De son vivant, François d'Assise fut souvent méprisé, moqué, voire rejeté par les siens. Aujourd'hui, il est l'un des saints les plus populaires de la chrétienté. Ce cheminement, de l'humiliation à l'adoration, n'a rien d'évident. Il s'est construit sur des décennies de luttes, de réécritures et de manipulations, comme le raconte une enquête du Monde publiée dans le cadre de sa série d'été consacrée à la fabrication des saints.
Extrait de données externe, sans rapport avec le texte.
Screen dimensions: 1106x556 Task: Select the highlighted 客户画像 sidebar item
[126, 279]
François Bernardone, né à Assise en 1181 ou 1182, est le fils d'un riche marchand drapier. Sa jeunesse est insouciante, voire dissipée. Mais une série de crises, dont une maladie et un conflit armé, le conduit à une conversion radicale. Il renonce aux biens paternels, se dépouille de ses vêtements devant l'évêque, et embrasse une pauvreté absolue. Ce geste spectaculaire, loin de susciter l'admiration, provoque l'incompréhension et la risée de ses concitoyens. On le prend pour un fou, un illuminé.
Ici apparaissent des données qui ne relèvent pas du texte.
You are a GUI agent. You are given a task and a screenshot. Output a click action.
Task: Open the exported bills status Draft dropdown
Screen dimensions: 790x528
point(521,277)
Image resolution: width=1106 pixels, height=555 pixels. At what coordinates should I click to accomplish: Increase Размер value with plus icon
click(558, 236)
Une vie de mépris et d'humiliations
Le mépris ne vient pas seulement de l'extérieur. Au sein même de sa famille, François est rejeté. Son père, furieux de le voir dilapider son héritage, le traîne devant le tribunal de l'évêque. François, pour marquer sa rupture, rend tout, jusqu'à ses vêtements. Il se retrouve nu, seul, sans ressources. Pendant des années, il vit en ermite, mendiant sa nourriture, dormant dans des grottes, supportant le froid et la faim. Il est la risée des enfants qui lui jettent des pierres, et des adultes qui le fuient comme un pestiféré.
Même ses premiers disciples, attirés par sa radicalité, doutent parfois. Certains le quittent, d'autres le critiquent. Sa règle de vie, fondée sur une pauvreté absolue, est jugée impraticable par beaucoup. Le pape Innocent III, consulté, hésite. Il finit par approuver oralement la règle, mais sans enthousiasme. François demeure un marginal, un contestataire, un homme qui dérange. Son charisme attire, mais son exigence fait peur.
La lente construction d'une image idéalisée
La transformation de François en saint vénéré ne commence qu'après sa mort, survenue en 1226. Dès lors, un processus de canonisation est engagé. Mais il ne se fait pas sans heurts. Les témoignages recueillis sont contradictoires. Certains décrivent un homme doux et pacifique, d'autres un ascète sévère. Les premiers biographes, comme Thomas de Celano, écrivent sous la pression des autorités ecclésiastiques. Ils gomment les aspects les plus dérangeants de sa vie, comme sa rébellion contre son père ou ses doutes.
La canonisation de François est prononcée dès 1228, à peine deux ans après sa mort, par le pape Grégoire IX. C'est un record de rapidité. Mais cette hâte est suspecte. Elle répond à des enjeux politiques et religieux. L'Église, alors en pleine lutte contre les hérésies, a besoin de figures unificatrices. François, par sa popularité, peut servir de rempart contre les mouvements dissidents. Sa mémoire est donc instrumentalisée, réécrite, idéalisée. On en fait un saint docile, obéissant, conforme à l'orthodoxie.
Un héritage disputé et réinterprété
Malgré cette récupération, l'image de François reste ambiguë. Les franciscains, ses héritiers, se déchirent sur l'interprétation de sa pensée. Certains prônent une pauvreté stricte, d'autres acceptent des compromis avec le monde. Le pape Grégoire IX, dans une bulle de 1230, autorise les franciscains à posséder des biens en commun, ce qui contredit l'idéal de pauvreté absolue de François. Cette décision provoque une crise interne qui durera des décennies.
Au fil des siècles, François d'Assise devient un symbole universel, au-delà du catholicisme. Il est célébré comme le patron des animaux, de l'écologie, de la paix. En 1979, le pape Jean-Paul II le proclame patron des écologistes. Cette image moderne, pacifique et verte, est pourtant très éloignée de l'homme du XIIIe siècle, qui prêchait la pénitence et le renoncement. La fabrique de la sainteté a transformé un rebelle en icône consensuelle, mais au prix d'une profonde amputation de sa complexité.
Le processus de canonisation, qui exige des miracles et des vertus héroïques, a donc contribué à lisser une vie pourtant chaotique. Les archives montrent que les témoins de sa vie ont été triés, les récits corrigés, les contradictions effacées. La sainteté de François d'Assise est le fruit d'une construction douloureuse, faite de mépris, de résistance et de réécriture. Aujourd'hui, les historiens tentent de retrouver l'homme derrière le mythe, mais la tâche est ardue. La légende a pris le pas sur la réalité, et le saint a éclipsé l'homme.